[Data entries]

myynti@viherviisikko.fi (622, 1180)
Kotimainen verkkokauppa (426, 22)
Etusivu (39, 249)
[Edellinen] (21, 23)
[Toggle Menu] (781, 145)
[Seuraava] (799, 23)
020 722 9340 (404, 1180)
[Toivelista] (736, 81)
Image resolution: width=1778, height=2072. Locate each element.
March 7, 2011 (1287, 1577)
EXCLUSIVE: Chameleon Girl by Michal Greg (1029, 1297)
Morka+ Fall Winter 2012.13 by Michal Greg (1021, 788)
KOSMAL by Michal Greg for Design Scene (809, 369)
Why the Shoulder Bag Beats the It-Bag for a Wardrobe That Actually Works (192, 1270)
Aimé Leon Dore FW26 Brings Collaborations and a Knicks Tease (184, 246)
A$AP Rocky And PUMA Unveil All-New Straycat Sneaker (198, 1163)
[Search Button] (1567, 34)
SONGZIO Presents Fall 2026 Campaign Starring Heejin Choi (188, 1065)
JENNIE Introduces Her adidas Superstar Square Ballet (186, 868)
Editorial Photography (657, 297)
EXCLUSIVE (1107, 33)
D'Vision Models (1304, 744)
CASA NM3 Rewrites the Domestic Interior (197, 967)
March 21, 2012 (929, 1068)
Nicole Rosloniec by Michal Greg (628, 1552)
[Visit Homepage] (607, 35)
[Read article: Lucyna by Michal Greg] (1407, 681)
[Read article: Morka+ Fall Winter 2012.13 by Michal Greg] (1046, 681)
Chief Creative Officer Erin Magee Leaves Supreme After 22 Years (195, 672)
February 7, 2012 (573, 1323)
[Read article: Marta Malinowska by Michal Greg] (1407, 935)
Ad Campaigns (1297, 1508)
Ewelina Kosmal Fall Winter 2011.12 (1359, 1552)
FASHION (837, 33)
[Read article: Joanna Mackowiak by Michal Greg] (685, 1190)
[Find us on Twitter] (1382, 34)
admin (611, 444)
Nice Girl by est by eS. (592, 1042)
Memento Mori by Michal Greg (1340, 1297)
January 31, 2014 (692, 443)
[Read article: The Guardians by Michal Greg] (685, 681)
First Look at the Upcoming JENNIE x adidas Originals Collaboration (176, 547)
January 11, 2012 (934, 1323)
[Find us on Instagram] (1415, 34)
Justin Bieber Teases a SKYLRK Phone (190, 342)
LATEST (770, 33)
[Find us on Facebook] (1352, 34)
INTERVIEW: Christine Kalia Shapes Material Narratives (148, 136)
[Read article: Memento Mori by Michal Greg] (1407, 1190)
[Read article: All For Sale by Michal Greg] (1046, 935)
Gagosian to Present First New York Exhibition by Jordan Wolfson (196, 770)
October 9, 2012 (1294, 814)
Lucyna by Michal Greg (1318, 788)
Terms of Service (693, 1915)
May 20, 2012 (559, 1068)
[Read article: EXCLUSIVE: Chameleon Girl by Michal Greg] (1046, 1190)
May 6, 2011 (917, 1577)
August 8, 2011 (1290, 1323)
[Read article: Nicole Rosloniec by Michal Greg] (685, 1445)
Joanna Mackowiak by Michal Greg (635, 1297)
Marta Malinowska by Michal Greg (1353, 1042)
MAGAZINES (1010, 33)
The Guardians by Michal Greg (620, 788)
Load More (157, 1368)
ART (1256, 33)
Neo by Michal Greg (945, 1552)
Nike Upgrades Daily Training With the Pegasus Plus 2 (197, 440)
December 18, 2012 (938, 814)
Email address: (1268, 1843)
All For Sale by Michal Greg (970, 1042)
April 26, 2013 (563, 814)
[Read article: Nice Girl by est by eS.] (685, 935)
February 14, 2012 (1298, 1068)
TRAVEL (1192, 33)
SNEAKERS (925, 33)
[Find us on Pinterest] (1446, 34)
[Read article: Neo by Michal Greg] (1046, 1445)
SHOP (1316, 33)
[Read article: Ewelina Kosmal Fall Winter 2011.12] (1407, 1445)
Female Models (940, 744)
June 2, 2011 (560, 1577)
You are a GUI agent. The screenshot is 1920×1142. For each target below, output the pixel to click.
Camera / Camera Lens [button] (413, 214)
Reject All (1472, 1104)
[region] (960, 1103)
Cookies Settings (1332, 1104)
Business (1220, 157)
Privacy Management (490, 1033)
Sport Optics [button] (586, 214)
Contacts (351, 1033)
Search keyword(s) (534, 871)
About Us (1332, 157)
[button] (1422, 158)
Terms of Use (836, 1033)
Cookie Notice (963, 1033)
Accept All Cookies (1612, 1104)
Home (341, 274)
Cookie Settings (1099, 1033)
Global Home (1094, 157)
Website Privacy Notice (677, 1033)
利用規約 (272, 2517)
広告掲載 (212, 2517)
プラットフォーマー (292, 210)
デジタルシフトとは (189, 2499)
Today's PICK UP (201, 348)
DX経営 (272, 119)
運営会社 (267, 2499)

**Task brief:** Every line of the data must be written out again word for word.

**Answer for the task:**
myynti@viherviisikko.fi (622, 1180)
Kotimainen verkkokauppa (426, 22)
Etusivu (39, 249)
[Edellinen] (21, 23)
[Toggle Menu] (781, 145)
[Seuraava] (799, 23)
020 722 9340 (404, 1180)
[Toivelista] (736, 81)
Image resolution: width=1778, height=2072. Locate each element.
March 7, 2011 (1287, 1577)
EXCLUSIVE: Chameleon Girl by Michal Greg (1029, 1297)
Morka+ Fall Winter 2012.13 by Michal Greg (1021, 788)
KOSMAL by Michal Greg for Design Scene (809, 369)
Why the Shoulder Bag Beats the It-Bag for a Wardrobe That Actually Works (192, 1270)
Aimé Leon Dore FW26 Brings Collaborations and a Knicks Tease (184, 246)
A$AP Rocky And PUMA Unveil All-New Straycat Sneaker (198, 1163)
[Search Button] (1567, 34)
SONGZIO Presents Fall 2026 Campaign Starring Heejin Choi (188, 1065)
JENNIE Introduces Her adidas Superstar Square Ballet (186, 868)
Editorial Photography (657, 297)
EXCLUSIVE (1107, 33)
D'Vision Models (1304, 744)
CASA NM3 Rewrites the Domestic Interior (197, 967)
March 21, 2012 (929, 1068)
Nicole Rosloniec by Michal Greg (628, 1552)
[Visit Homepage] (607, 35)
[Read article: Lucyna by Michal Greg] (1407, 681)
[Read article: Morka+ Fall Winter 2012.13 by Michal Greg] (1046, 681)
Chief Creative Officer Erin Magee Leaves Supreme After 22 Years (195, 672)
February 7, 2012 (573, 1323)
[Read article: Marta Malinowska by Michal Greg] (1407, 935)
Ad Campaigns (1297, 1508)
Ewelina Kosmal Fall Winter 2011.12 (1359, 1552)
FASHION (837, 33)
[Read article: Joanna Mackowiak by Michal Greg] (685, 1190)
[Find us on Twitter] (1382, 34)
admin (611, 444)
Nice Girl by est by eS. (592, 1042)
Memento Mori by Michal Greg (1340, 1297)
January 31, 2014 (692, 443)
[Read article: The Guardians by Michal Greg] (685, 681)
First Look at the Upcoming JENNIE x adidas Originals Collaboration (176, 547)
January 11, 2012 (934, 1323)
[Find us on Instagram] (1415, 34)
Justin Bieber Teases a SKYLRK Phone (190, 342)
LATEST (770, 33)
[Find us on Facebook] (1352, 34)
INTERVIEW: Christine Kalia Shapes Material Narratives (148, 136)
[Read article: Memento Mori by Michal Greg] (1407, 1190)
[Read article: All For Sale by Michal Greg] (1046, 935)
Gagosian to Present First New York Exhibition by Jordan Wolfson (196, 770)
October 9, 2012 (1294, 814)
Lucyna by Michal Greg (1318, 788)
Terms of Service (693, 1915)
May 20, 2012 (559, 1068)
[Read article: EXCLUSIVE: Chameleon Girl by Michal Greg] (1046, 1190)
May 6, 2011 (917, 1577)
August 8, 2011 (1290, 1323)
[Read article: Nicole Rosloniec by Michal Greg] (685, 1445)
Joanna Mackowiak by Michal Greg (635, 1297)
Marta Malinowska by Michal Greg (1353, 1042)
MAGAZINES (1010, 33)
The Guardians by Michal Greg (620, 788)
Load More (157, 1368)
ART (1256, 33)
Neo by Michal Greg (945, 1552)
Nike Upgrades Daily Training With the Pegasus Plus 2 (197, 440)
December 18, 2012 (938, 814)
Email address: (1268, 1843)
All For Sale by Michal Greg (970, 1042)
April 26, 2013 (563, 814)
[Read article: Nice Girl by est by eS.] (685, 935)
February 14, 2012 (1298, 1068)
TRAVEL (1192, 33)
SNEAKERS (925, 33)
[Find us on Pinterest] (1446, 34)
[Read article: Neo by Michal Greg] (1046, 1445)
SHOP (1316, 33)
[Read article: Ewelina Kosmal Fall Winter 2011.12] (1407, 1445)
Female Models (940, 744)
June 2, 2011 (560, 1577)
You are a GUI agent. The screenshot is 1920×1142. For each target below, output the pixel to click.
Camera / Camera Lens [button] (413, 214)
Reject All (1472, 1104)
[region] (960, 1103)
Cookies Settings (1332, 1104)
Business (1220, 157)
Privacy Management (490, 1033)
Sport Optics [button] (586, 214)
Contacts (351, 1033)
Search keyword(s) (534, 871)
About Us (1332, 157)
[button] (1422, 158)
Terms of Use (836, 1033)
Cookie Notice (963, 1033)
Accept All Cookies (1612, 1104)
Home (341, 274)
Cookie Settings (1099, 1033)
Global Home (1094, 157)
Website Privacy Notice (677, 1033)
利用規約 (272, 2517)
広告掲載 (212, 2517)
プラットフォーマー (292, 210)
デジタルシフトとは (189, 2499)
Today's PICK UP (201, 348)
DX経営 (272, 119)
運営会社 (267, 2499)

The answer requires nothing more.